A duct-taped banana sold for $6.2 million on Wednesday, Nov. 20, in New York City. The work of art by Italian artist Maurizio Cattelan is called “Comedian.”
After more than six minutes of bidding at Sotheby’s auction house, the winner was declared. Justin Sun, the Chinese-born founder of the cryptocurrency platform TRON, who watched the auction from Hong Kong, was the work’s new owner.
“Comedian” comes with installation instructions — 14 pages — that double as the certificate of authenticity. It instructs the owner to replace the fruit when needed with a supply of his own and to position the banana so it curves to the right and always displays vertically.
The piece was estimated to fetch between $1 million and $1.5 million, but bidders went far beyond that to be the top banana. Cattelan has said he crafted his work as a satirical jab at market speculation.
“Comedian” first debuted at a Miami Beach art event in 2019, where the Perrotin Gallery sold three editions for between $120,000 and $150,000 each. However, the work proved “ripe for the taking” for one performance artist, David Datuna, who ripped the banana right off the wall and ate it.
The piece has even caused an uproar in the crypto world. Earlier this month Sotheby’s executive Michael Bouhanna created a memecoin, crypto inspired by online trends or memes, based on Cattelan’s banana called “BAN.” It was direct competition with another “Comedian”-inspired memecoin minted in August called “BTW,” short for “banana tape wall.”
Sun said he will pay for the work in crypto.

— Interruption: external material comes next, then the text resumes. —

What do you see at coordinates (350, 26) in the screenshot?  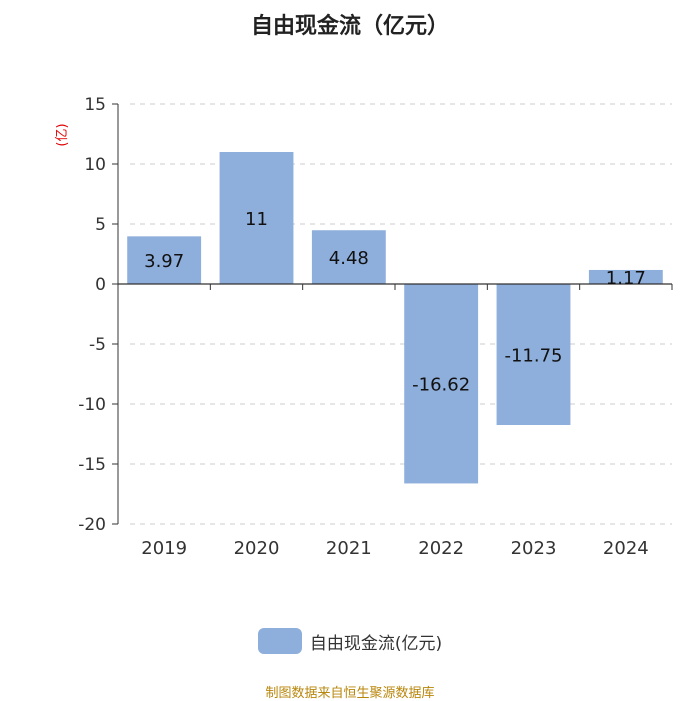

But what did the tycoon find so “appealing” about the duct-taped banana?
In a statement, Sun said the work “represents a cultural phenomenon that bridges the worlds of art, memes, and the cryptocurrency community.”
As for what he’ll do with it, he plans to “personally eat the banana as part of this unique artistic experience, honoring its place in both art history and popular culture.”